Please reproduce the entries below exactly, starting at the first line and ending with the line that holds "Click the tests".

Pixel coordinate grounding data
Start of Block
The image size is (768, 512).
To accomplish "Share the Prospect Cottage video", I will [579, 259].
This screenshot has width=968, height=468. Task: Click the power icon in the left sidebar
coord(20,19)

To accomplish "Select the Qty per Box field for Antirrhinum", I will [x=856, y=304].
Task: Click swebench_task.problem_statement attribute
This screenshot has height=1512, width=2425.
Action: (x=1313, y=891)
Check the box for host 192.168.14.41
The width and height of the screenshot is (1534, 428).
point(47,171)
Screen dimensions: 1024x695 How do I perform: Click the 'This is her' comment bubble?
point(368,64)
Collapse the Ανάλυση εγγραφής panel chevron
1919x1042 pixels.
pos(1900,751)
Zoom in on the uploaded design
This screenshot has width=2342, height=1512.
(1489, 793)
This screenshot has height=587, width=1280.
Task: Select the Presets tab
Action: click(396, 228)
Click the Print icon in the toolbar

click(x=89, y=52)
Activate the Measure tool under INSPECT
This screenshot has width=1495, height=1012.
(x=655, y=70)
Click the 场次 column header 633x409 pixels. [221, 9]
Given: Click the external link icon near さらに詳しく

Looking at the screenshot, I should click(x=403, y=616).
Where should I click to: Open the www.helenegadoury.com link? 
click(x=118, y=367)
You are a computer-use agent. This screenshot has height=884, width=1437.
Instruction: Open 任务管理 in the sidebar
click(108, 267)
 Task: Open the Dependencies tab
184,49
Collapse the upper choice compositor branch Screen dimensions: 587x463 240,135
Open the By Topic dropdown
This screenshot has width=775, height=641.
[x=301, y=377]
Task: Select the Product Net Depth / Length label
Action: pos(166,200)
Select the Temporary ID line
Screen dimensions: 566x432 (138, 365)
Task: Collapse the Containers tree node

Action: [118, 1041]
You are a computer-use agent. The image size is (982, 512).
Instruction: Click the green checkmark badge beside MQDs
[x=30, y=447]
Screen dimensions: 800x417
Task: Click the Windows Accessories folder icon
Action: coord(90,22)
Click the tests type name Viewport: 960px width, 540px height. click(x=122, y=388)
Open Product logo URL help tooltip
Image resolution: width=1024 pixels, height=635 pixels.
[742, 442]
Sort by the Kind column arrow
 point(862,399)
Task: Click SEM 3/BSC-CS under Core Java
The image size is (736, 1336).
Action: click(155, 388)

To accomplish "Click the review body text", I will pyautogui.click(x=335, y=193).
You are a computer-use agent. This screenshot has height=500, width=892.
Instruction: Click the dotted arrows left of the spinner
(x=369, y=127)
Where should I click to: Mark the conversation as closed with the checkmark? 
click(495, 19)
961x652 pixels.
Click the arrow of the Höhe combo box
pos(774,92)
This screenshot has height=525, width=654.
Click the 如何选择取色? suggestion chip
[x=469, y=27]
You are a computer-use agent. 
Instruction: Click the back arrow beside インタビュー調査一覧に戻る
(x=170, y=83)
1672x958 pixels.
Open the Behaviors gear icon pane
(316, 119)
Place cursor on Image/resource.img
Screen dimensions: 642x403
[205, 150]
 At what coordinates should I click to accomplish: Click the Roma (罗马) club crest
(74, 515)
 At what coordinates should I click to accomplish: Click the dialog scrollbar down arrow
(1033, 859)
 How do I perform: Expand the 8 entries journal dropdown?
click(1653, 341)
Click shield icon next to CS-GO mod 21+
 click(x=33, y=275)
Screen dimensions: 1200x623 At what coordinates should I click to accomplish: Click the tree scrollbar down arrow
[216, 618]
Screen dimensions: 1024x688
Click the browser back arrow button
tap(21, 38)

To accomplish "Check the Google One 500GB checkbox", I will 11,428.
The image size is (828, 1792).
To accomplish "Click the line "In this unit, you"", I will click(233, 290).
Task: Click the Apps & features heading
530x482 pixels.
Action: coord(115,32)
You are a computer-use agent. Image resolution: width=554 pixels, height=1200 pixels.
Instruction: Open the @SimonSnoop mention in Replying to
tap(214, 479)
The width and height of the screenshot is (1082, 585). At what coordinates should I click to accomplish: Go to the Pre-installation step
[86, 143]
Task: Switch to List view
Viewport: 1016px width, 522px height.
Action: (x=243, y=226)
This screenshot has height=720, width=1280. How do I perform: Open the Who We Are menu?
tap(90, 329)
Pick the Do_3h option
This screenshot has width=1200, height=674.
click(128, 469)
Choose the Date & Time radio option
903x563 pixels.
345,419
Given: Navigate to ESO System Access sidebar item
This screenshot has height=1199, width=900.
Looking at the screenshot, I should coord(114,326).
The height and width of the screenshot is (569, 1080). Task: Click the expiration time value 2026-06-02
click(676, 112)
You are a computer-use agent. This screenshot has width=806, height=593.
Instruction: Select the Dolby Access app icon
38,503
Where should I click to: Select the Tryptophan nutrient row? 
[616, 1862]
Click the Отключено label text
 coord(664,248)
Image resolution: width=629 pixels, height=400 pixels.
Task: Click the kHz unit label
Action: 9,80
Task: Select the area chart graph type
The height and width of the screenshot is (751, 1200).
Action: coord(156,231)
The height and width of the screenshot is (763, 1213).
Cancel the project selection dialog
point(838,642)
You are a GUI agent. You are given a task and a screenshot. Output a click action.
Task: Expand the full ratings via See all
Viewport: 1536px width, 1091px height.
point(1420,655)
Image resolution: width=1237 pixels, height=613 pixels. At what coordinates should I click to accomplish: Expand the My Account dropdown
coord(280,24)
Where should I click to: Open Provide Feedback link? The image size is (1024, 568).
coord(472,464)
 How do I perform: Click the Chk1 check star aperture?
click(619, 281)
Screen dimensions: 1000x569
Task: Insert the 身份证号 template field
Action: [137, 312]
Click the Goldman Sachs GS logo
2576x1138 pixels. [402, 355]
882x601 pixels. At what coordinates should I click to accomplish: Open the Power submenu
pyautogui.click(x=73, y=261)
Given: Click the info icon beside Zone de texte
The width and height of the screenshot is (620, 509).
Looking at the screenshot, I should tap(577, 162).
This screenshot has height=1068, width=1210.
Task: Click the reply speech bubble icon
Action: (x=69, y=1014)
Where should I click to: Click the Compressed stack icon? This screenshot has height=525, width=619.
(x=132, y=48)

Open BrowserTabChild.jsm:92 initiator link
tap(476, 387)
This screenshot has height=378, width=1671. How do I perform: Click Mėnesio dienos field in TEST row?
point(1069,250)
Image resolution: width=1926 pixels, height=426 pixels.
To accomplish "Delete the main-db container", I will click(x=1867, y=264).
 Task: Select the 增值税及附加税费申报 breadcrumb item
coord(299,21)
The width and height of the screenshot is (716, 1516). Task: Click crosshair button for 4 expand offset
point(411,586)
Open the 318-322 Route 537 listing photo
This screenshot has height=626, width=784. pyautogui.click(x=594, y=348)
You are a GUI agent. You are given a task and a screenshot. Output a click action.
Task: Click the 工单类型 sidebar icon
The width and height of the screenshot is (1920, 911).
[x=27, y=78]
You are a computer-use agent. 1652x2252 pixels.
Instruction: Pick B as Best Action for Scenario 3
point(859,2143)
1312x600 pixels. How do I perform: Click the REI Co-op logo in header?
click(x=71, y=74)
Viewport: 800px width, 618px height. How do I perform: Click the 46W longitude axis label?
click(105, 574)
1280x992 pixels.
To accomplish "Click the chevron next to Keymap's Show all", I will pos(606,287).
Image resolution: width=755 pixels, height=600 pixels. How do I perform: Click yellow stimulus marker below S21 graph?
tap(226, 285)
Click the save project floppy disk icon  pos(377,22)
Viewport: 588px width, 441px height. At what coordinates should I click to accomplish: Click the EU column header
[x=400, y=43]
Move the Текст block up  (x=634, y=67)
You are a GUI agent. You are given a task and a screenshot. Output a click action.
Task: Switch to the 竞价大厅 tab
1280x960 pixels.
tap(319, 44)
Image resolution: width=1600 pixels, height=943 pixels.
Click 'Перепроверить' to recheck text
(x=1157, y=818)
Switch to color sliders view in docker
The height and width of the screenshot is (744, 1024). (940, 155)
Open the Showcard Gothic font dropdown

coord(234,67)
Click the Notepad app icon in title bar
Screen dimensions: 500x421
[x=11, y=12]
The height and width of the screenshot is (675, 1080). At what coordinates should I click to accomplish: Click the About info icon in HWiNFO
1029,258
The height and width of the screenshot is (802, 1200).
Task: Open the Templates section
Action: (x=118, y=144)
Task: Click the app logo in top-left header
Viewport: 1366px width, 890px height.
End of Block
### ANSWER BOX:
The image size is (768, 512).
To accomplish "Share the Prospect Cottage video", I will [579, 259].
This screenshot has width=968, height=468. Task: Click the power icon in the left sidebar
coord(20,19)

To accomplish "Select the Qty per Box field for Antirrhinum", I will [x=856, y=304].
Task: Click swebench_task.problem_statement attribute
This screenshot has height=1512, width=2425.
Action: (x=1313, y=891)
Check the box for host 192.168.14.41
The width and height of the screenshot is (1534, 428).
point(47,171)
Screen dimensions: 1024x695 How do I perform: Click the 'This is her' comment bubble?
point(368,64)
Collapse the Ανάλυση εγγραφής panel chevron
1919x1042 pixels.
pos(1900,751)
Zoom in on the uploaded design
This screenshot has width=2342, height=1512.
(1489, 793)
This screenshot has height=587, width=1280.
Task: Select the Presets tab
Action: click(396, 228)
Click the Print icon in the toolbar

click(x=89, y=52)
Activate the Measure tool under INSPECT
This screenshot has width=1495, height=1012.
(x=655, y=70)
Click the 场次 column header 633x409 pixels. [221, 9]
Given: Click the external link icon near さらに詳しく

Looking at the screenshot, I should click(x=403, y=616).
Where should I click to: Open the www.helenegadoury.com link? 
click(x=118, y=367)
You are a computer-use agent. This screenshot has height=884, width=1437.
Instruction: Open 任务管理 in the sidebar
click(108, 267)
 Task: Open the Dependencies tab
184,49
Collapse the upper choice compositor branch Screen dimensions: 587x463 240,135
Open the By Topic dropdown
This screenshot has width=775, height=641.
[x=301, y=377]
Task: Select the Product Net Depth / Length label
Action: pos(166,200)
Select the Temporary ID line
Screen dimensions: 566x432 (138, 365)
Task: Collapse the Containers tree node

Action: [118, 1041]
You are a computer-use agent. The image size is (982, 512).
Instruction: Click the green checkmark badge beside MQDs
[x=30, y=447]
Screen dimensions: 800x417
Task: Click the Windows Accessories folder icon
Action: coord(90,22)
Click the tests type name Viewport: 960px width, 540px height. click(x=122, y=388)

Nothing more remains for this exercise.